Bagi saya, riset dan metode penelitian adalah salah satu jalan “melingkar” yang memungkinkan bangsa ini menemukan jati dirinya dengan lebih mudah dan lebih cepat. Indonesia sebagai bangsa yang plural dan penuh keragaman seharusnya merupakan tantangan ilmiah yang perlu kita sambut dengan tangan terbuka. Termasuk, atau terlebih-lebih lagi bagi para santri, yang telah dididik di pesantren yang tidak saja suatu lembaga pendidikan melainkan juga “laboratorium budaya” bagi masyarakatnya.

Semoga kelak semakin banyak ustaz dan alim ulama yang terjun ke kancah penelitian, sehingga menjadi “kai plus-plus”, kiai yang tidak hanya menguasai khazanah keilmuan Islam klasik, melainkan juga memiliki kepekaan ilmiah yang tinggi dalam membaca dinamika sosial-budaya masyarakatnya yang semakin kompleks ini.

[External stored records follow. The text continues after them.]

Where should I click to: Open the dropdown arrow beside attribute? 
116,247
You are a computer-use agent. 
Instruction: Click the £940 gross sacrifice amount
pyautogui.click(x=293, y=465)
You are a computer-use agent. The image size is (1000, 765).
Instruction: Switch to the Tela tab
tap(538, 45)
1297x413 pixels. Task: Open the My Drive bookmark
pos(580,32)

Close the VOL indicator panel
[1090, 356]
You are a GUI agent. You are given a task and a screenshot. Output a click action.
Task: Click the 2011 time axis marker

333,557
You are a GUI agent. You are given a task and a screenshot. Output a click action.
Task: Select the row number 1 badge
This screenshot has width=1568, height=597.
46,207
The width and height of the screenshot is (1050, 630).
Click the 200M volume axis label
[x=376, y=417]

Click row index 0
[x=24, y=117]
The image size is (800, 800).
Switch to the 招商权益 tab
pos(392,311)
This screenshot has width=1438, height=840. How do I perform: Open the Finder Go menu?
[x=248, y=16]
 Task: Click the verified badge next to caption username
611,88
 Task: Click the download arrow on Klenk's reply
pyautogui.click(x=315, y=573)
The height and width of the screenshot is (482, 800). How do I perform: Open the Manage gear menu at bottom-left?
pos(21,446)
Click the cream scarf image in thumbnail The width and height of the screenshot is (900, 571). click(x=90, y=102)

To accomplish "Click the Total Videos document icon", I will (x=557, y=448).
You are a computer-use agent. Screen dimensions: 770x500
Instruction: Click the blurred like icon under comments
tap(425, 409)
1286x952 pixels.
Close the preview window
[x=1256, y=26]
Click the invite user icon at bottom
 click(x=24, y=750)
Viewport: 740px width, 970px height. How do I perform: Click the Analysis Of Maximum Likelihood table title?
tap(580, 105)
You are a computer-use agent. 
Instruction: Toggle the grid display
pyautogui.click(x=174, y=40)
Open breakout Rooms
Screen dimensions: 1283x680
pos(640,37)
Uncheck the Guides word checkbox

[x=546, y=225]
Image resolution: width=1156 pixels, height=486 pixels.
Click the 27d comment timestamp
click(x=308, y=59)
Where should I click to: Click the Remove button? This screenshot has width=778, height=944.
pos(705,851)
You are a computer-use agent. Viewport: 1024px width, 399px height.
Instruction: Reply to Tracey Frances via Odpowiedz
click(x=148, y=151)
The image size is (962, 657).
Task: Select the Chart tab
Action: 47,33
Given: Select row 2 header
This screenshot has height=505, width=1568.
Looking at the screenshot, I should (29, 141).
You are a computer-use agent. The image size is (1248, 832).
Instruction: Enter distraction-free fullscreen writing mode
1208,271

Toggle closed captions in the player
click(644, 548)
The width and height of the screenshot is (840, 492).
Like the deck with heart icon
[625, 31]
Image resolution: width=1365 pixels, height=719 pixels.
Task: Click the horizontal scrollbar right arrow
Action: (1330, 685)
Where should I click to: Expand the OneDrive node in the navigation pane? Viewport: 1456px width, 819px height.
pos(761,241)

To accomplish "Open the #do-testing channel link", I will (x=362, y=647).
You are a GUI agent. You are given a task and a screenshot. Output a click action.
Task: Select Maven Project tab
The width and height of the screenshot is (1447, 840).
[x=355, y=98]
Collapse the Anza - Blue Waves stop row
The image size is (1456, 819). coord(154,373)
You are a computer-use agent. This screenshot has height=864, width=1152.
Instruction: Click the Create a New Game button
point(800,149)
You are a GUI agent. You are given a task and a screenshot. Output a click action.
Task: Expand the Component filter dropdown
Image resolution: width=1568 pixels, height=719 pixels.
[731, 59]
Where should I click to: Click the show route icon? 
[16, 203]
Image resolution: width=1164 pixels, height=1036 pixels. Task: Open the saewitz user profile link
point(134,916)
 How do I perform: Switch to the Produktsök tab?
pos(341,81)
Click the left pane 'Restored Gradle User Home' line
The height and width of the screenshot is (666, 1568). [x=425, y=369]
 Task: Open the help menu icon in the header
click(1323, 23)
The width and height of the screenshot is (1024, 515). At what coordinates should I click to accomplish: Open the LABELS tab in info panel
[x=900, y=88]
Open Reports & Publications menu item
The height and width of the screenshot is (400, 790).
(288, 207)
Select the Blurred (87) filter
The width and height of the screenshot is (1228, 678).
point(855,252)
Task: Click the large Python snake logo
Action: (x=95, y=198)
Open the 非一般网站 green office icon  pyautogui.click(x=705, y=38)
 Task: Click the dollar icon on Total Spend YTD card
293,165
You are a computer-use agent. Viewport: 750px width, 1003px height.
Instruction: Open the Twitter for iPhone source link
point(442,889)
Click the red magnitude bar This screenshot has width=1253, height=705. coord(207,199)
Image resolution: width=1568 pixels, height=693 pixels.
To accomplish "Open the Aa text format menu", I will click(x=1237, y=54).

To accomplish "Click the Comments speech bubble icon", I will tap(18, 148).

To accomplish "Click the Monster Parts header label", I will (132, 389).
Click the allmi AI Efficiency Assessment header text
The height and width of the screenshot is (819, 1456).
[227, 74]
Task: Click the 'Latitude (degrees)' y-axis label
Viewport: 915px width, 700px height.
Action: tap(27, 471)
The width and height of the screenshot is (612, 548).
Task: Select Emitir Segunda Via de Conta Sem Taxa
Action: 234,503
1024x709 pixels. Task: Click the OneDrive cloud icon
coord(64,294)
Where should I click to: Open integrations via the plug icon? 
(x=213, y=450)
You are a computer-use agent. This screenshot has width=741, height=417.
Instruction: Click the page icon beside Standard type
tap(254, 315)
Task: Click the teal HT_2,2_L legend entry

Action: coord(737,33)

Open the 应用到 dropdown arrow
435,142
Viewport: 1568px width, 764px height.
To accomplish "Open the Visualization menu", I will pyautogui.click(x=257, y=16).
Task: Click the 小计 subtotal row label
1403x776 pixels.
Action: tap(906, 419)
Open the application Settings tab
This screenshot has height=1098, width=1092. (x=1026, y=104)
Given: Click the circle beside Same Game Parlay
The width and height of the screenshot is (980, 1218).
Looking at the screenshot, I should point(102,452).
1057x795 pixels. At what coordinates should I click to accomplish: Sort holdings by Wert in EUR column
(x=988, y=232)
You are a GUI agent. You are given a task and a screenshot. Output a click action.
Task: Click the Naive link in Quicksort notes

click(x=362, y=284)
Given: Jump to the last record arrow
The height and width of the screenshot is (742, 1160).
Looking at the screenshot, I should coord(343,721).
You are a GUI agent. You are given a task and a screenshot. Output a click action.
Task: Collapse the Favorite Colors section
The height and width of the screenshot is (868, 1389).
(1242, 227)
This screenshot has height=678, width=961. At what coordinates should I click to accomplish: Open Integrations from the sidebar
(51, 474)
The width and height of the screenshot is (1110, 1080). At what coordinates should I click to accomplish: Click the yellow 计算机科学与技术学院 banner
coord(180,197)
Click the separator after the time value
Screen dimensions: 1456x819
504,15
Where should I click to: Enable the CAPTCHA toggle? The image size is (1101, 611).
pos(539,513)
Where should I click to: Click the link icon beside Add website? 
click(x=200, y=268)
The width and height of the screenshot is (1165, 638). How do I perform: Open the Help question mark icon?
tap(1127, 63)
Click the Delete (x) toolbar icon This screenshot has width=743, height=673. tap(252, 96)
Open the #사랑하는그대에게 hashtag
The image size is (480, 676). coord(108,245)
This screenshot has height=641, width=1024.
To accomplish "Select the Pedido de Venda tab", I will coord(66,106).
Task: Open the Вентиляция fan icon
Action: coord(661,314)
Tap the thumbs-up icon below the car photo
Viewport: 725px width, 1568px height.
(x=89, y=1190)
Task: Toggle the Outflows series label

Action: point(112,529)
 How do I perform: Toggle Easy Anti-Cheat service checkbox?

Terima kasih Pesantren Cipasung yang telah menyambut kami dari jejaring duniasantri dengan baik dan menerima kami sebagai keluarga. Semoga ke depan menjadi spirit bersama kita untuk memajukan dunia pendidikan dan dunia ilmiah kita, agar bangsa Indonesia lebih kokoh dan kompetitif bersama bangsa-bangsa lain dalam memajukan kemanusiaan dan peradaban di muka Bumi ini.